From On Air - Winter 2003
Soap Summit VII
Assesses Images of Women
HIV/AIDS Storyline on The Bold
and The Beautiful
Wins 3rd Annual CDC Award for Daytime Dramae
On October 25 and 26, 2002, producers,
writers, and network executives from daytime dramas gathered
at PCI’s Soap Summit VII in Los Angeles to compare the
roles of women on soaps with women’s lives in the real
world. The annual event invites daytime’s creative luminaries
to reflect on the power of soap operas to communicate health
information in addition to entertaining their enormous audiences.
Speakers at Soap Summit VII included Arianna
Huffington, noted author and columnist; Dr. Florence Haseltine,
Director, Center for Population Research at the National Institute
of Child Health and Human Development, and Founder, Society
for Women’s Health Research; Martha Nochimson, script
writer and author of No End to Her, a study of the role of
women on soaps; Dr. Judy Rosener, author of America’s
Competitive Secret, Women Managers and Professor at the Graduate
School of Management at the University of California, Irvine;
and Andrea Swartzendruber, a fellow at the Global AIDS Program
of the Centers for Disease Control and Prevention.

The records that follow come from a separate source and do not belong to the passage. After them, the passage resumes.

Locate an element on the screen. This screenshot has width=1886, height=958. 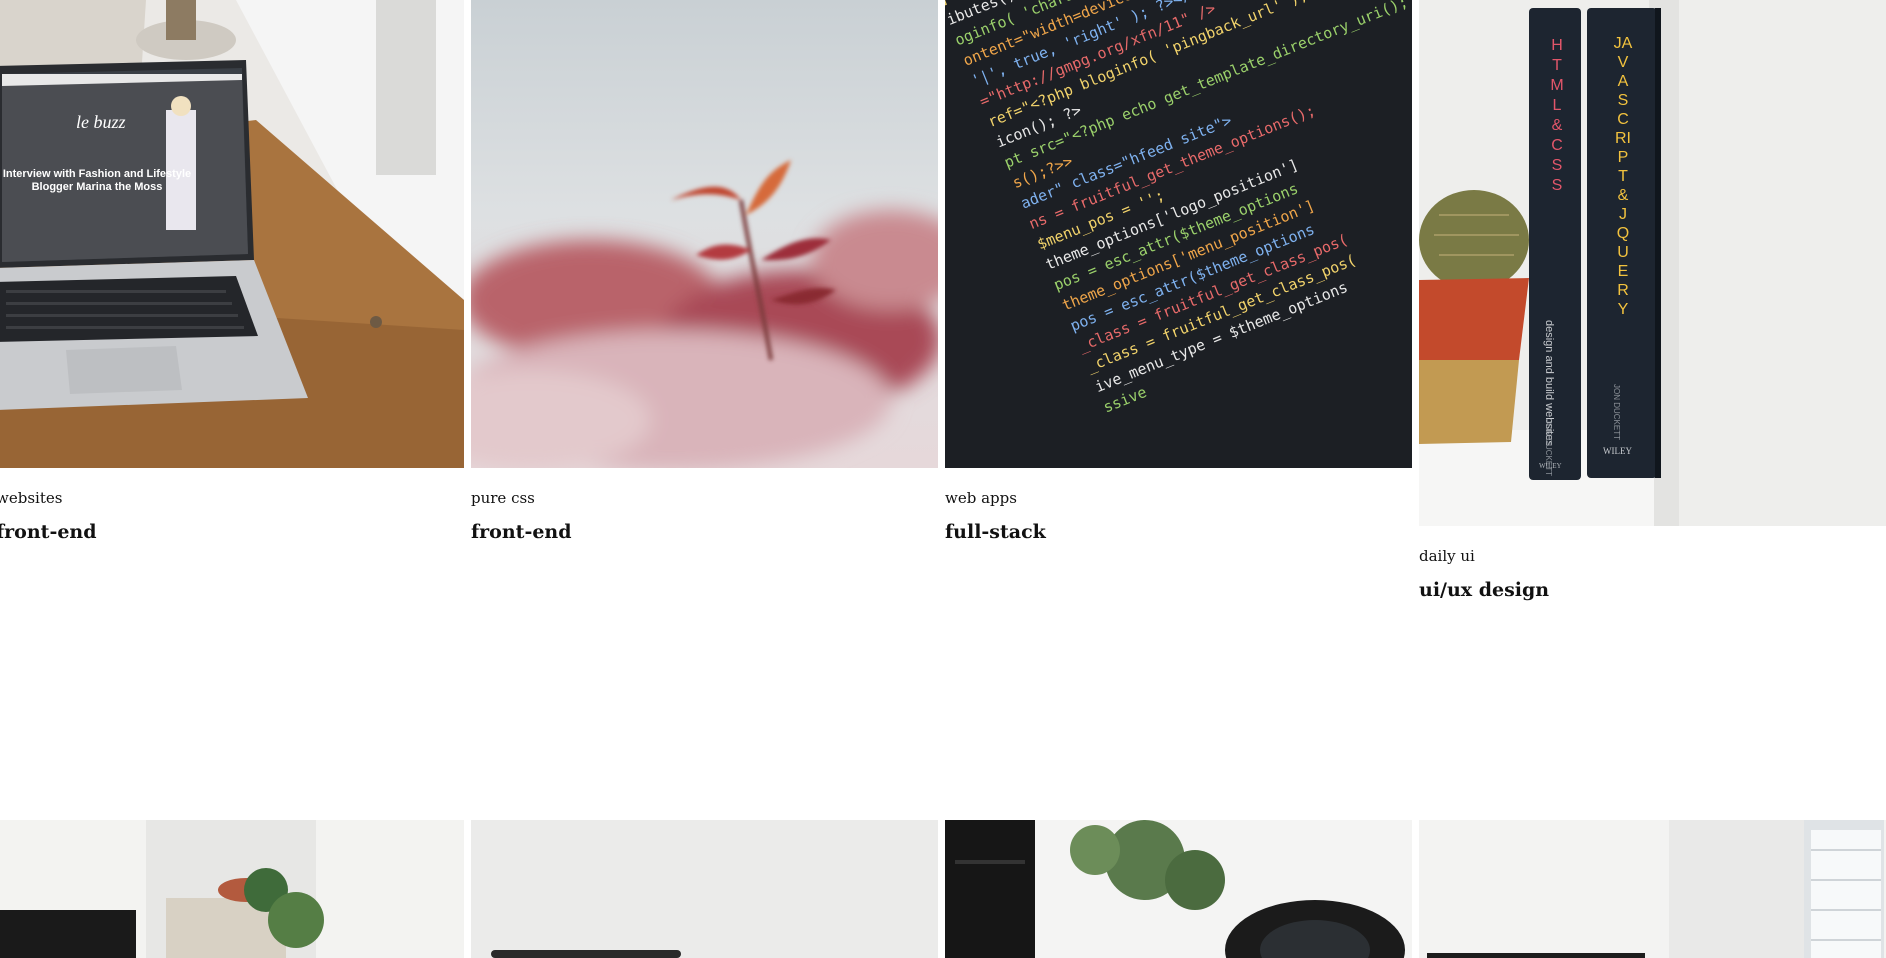
book-title-javascript-jquery: JAVASCRIPT & JQUERY is located at coordinates (1623, 176).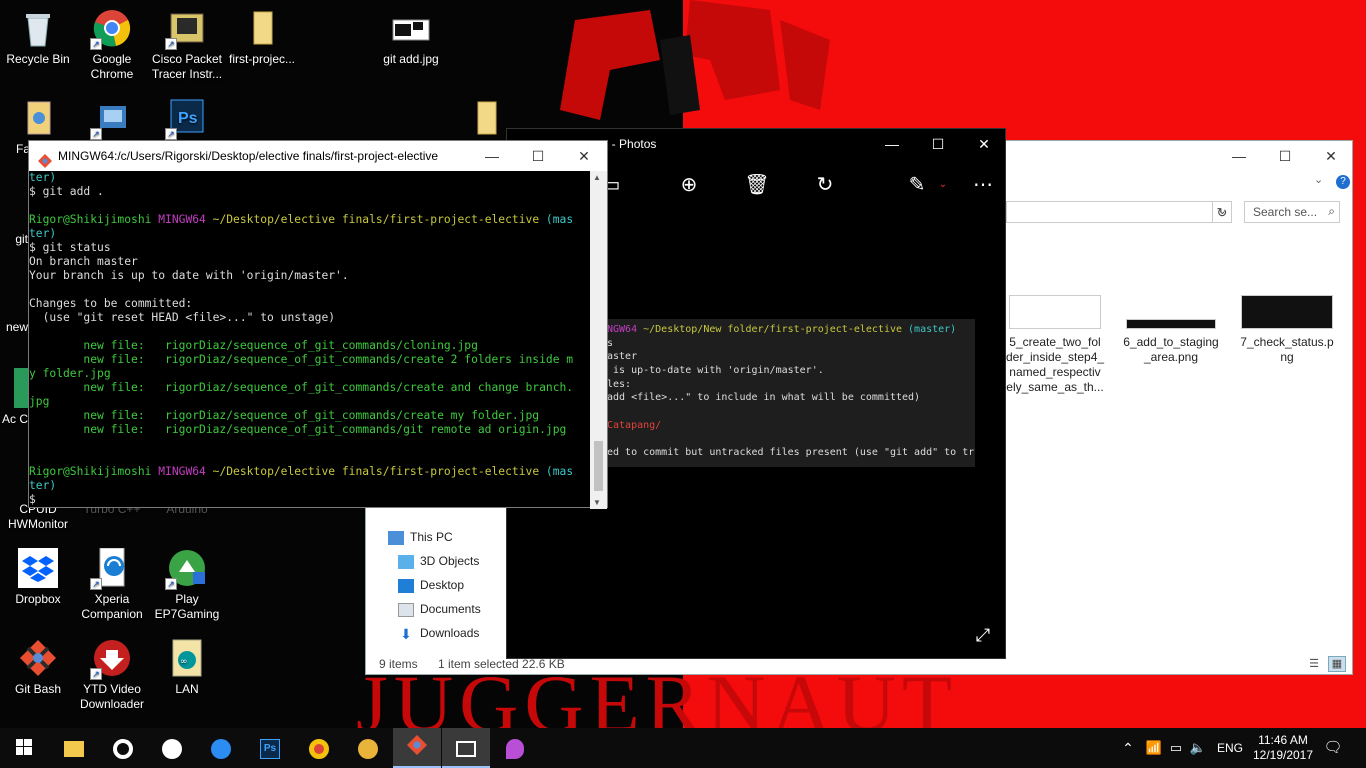 The height and width of the screenshot is (768, 1366). What do you see at coordinates (1337, 664) in the screenshot?
I see `thumbnail-view-button: ▦` at bounding box center [1337, 664].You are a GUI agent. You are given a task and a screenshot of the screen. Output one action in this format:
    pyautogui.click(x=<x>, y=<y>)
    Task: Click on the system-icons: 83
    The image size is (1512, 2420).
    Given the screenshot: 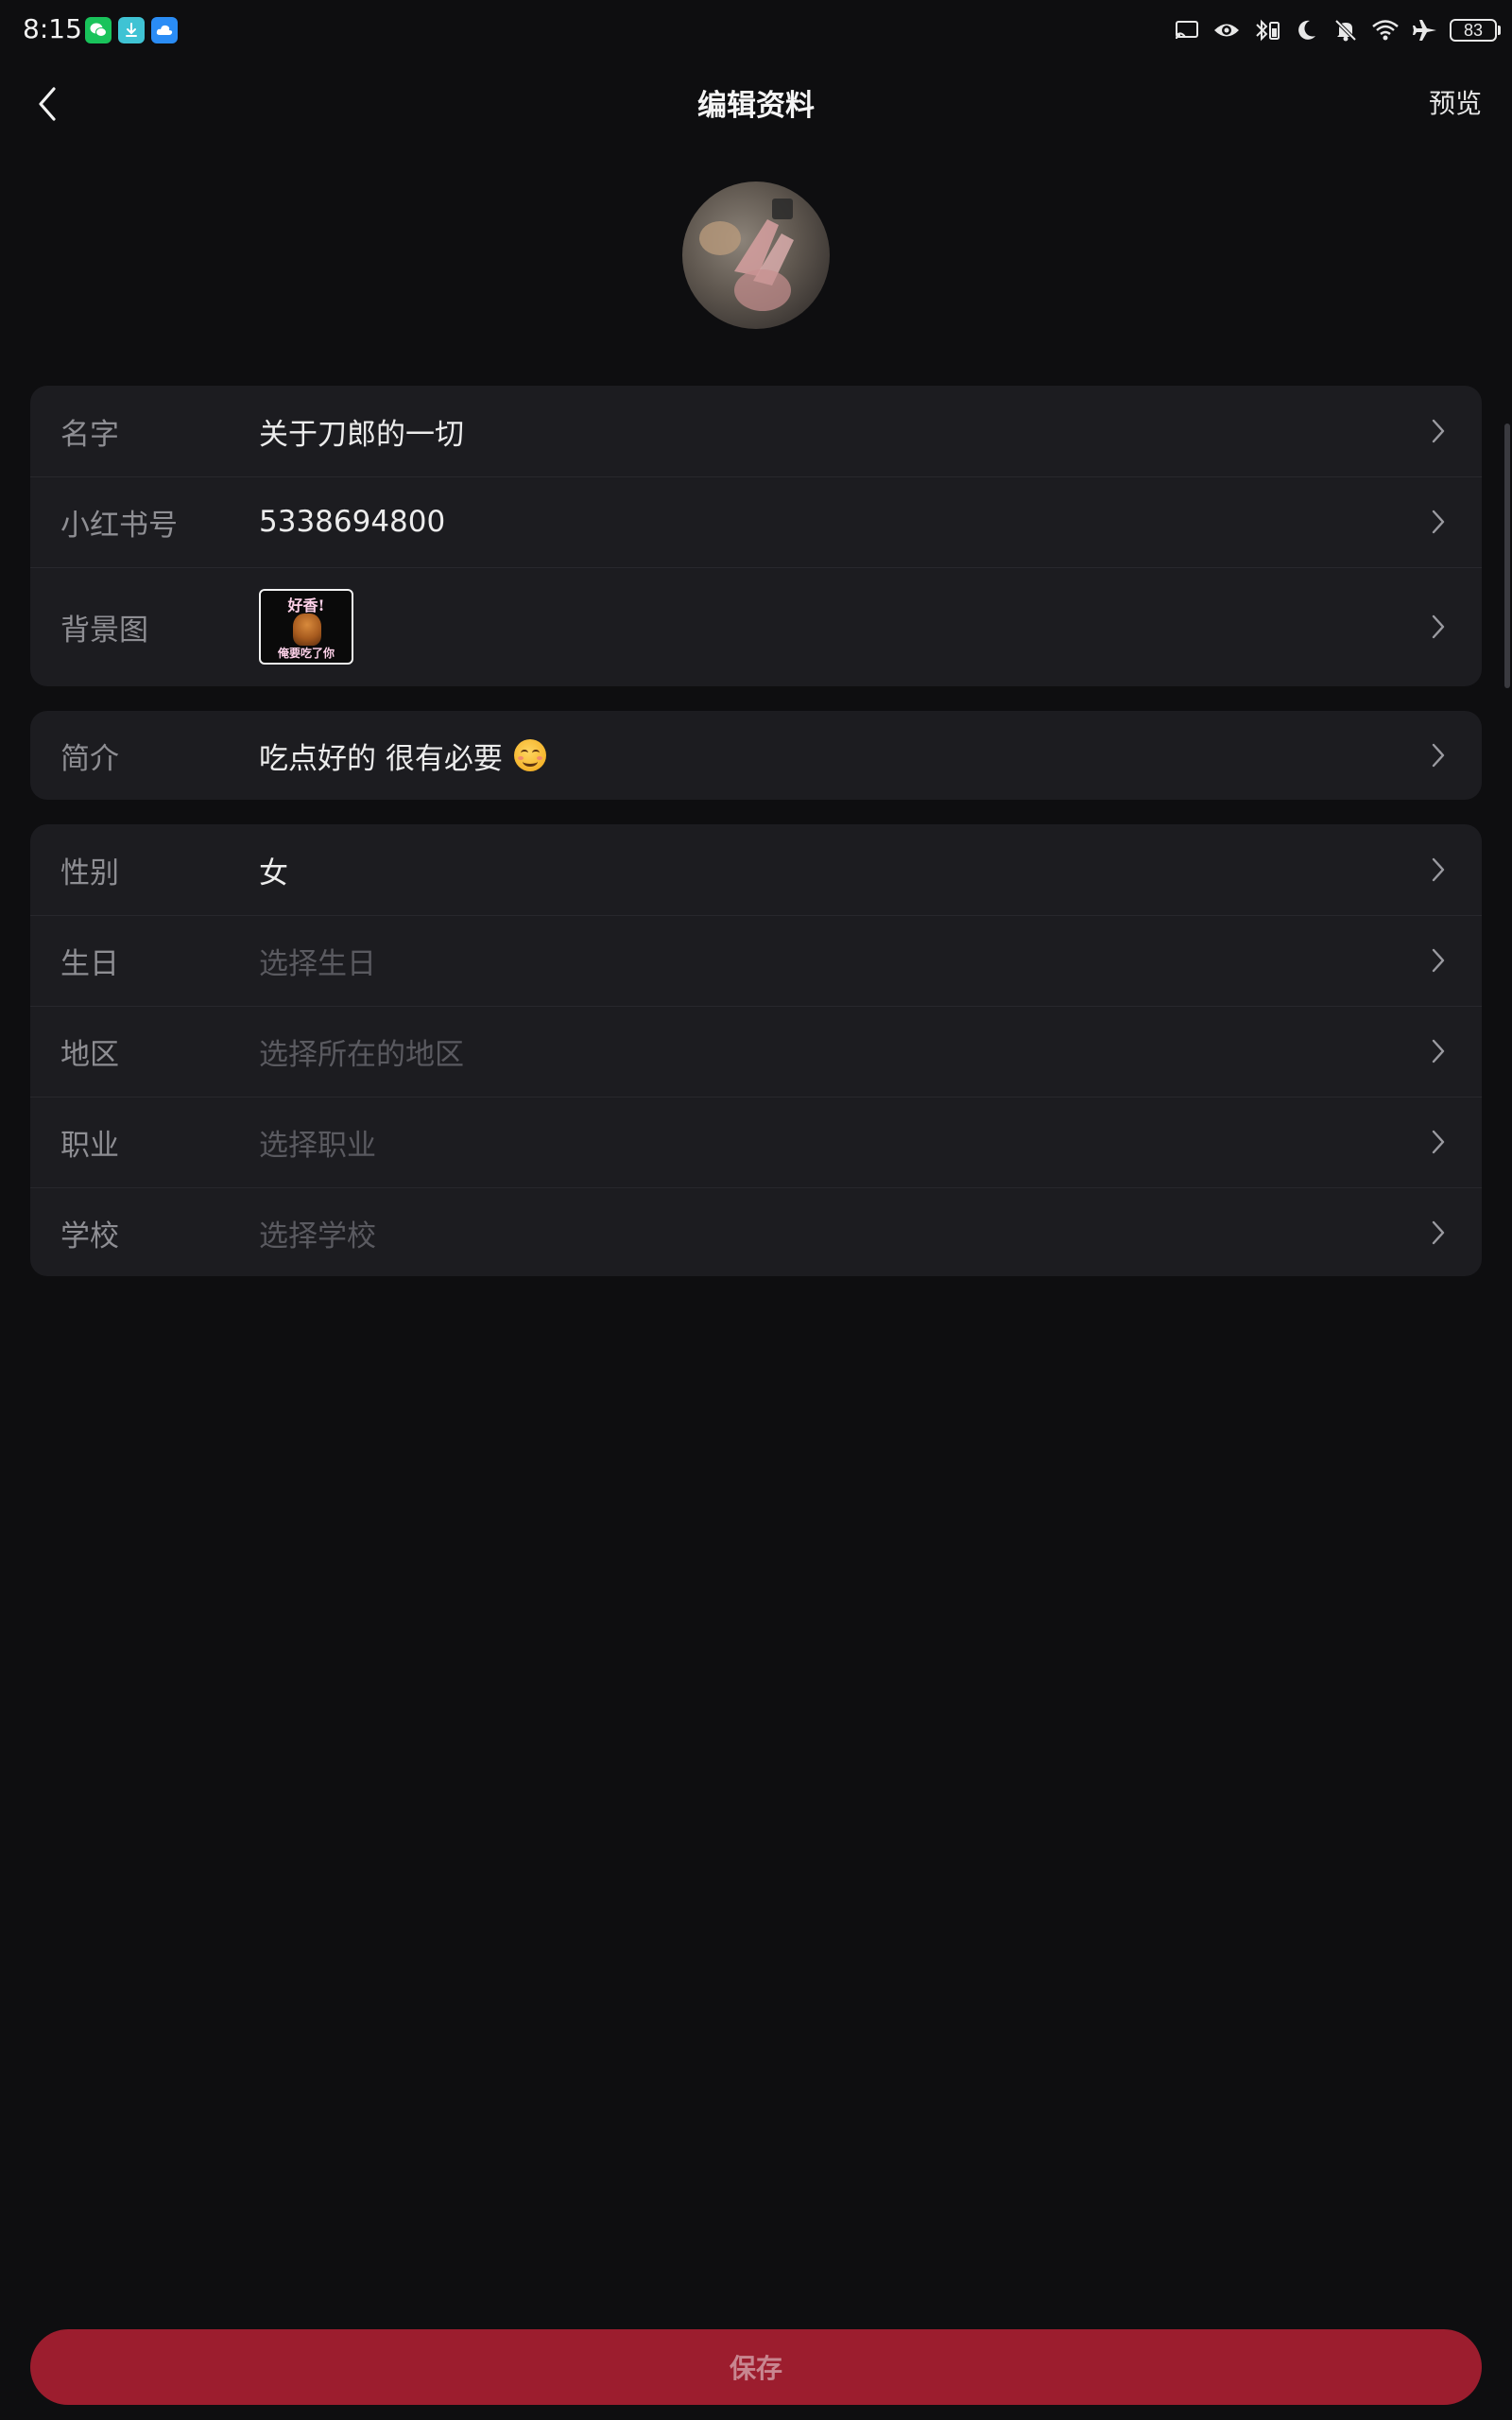 What is the action you would take?
    pyautogui.click(x=1336, y=30)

In her keynote address, Arianna Huffington emphasized the
simple truth of the power of storytelling. “In order
to change things, you have to be able to tell stories, whether
in politics, in culture, or in soaps,” she said, adding
“that will also open people’s minds to other possibilities.”
Writer Martha Nochimson outlined her view
of the misperceptions people hold about soap operas. “The
first critics who examined soap opera made no secret of their
belief that it had a damaging effect on women,” she
said. But Nochimson contends that soaps have actually promoted
the role of women, both on television and socially. “Without
soap opera, television would be the kingdom of the male centered
story,” she said. “With soap opera, television
has become a source of empowerment for women.”
On November 2, PCI held a mini-Soap Summit
in New York, where four of the programs are produced. Supported
by Proctor and Gamble, the half-day program allowed us to
engage the New York-based soap community in this year’s
discussion on women and soaps.
The U.S. Centers for Disease Control and
Prevention (CDC) stepped up its already high profile at PCI’s
Soap Summits by announcing the results of a study conducted
in conjunction with the HIV/AIDS storyline on The Bold and
the Beautiful that won the agency’s annual Sentinel
for Health Award. Andrea Swartzendruber’s presentation
of the data was a highlight of both Summits.
After airing a public service announcement
(PSA) at the end of each of two episodes of The Bold and the
Beautiful, the CDC tracked calls to their national AIDS hotline.
In the first episode followed by the PSA, the character Tony
finds out he has HIV. In the second, he reveals his HIV status
to his girlfriend. Both PSAs included the 800 number for the
National AIDS hotline.
Following the PSAs, the hotline received approximately 16
times the daily number of calls usually recorded. The number
of calls outstripped those made in response to similar hotline
tie-ins on 60 Minutes and MTV.
The Sentinel for Health Award recognizes
exemplary storylines on daytime dramas that inform, educate,
and motivate viewers to make choices for healthier and safer
lives. The CDC also created a new award category in conjunction
with this year’s Soap Summit, presenting the first Sentinel
for Health Pioneer Award to Agnes Nixon, writer of Guiding
Light and creator/writer of All My Children
and One Life to Live. Ms. Nixon received the Pioneer
Award for her 1962 groundbreaking Guiding Light storyline
on cancer and the importance of women getting Pap tests.
This represented the first time a daytime
drama featured a serious health issue. According to Ms. Nixon,
the struggle to get the storyline on the air included prohibitions
on the use of the words cancer, uterus, or Pap test.
The Bold and the Beautiful storyline on HIV/AIDS
will be part of a new research study that is being undertaken
by PCI in association with the Norman Lear Center at the University
of Southern California to assess the impact of American serial
programs on overseas audiences. The Bold and the Beautiful
reaches 350 million people in 100 countries worldwide on a
daily basis.
One CBS executive attending Soap Summit
VII summed up PCI’s role in promoting soap operas as
a vehicle for improving the health and well being of millions
of people, and creating recognition within the CDC that soap
operas can have a profound positive impact on public health.
“Of course,” she said to PCI Senior Vice President
Sonny Fox, “you know this all started with you.”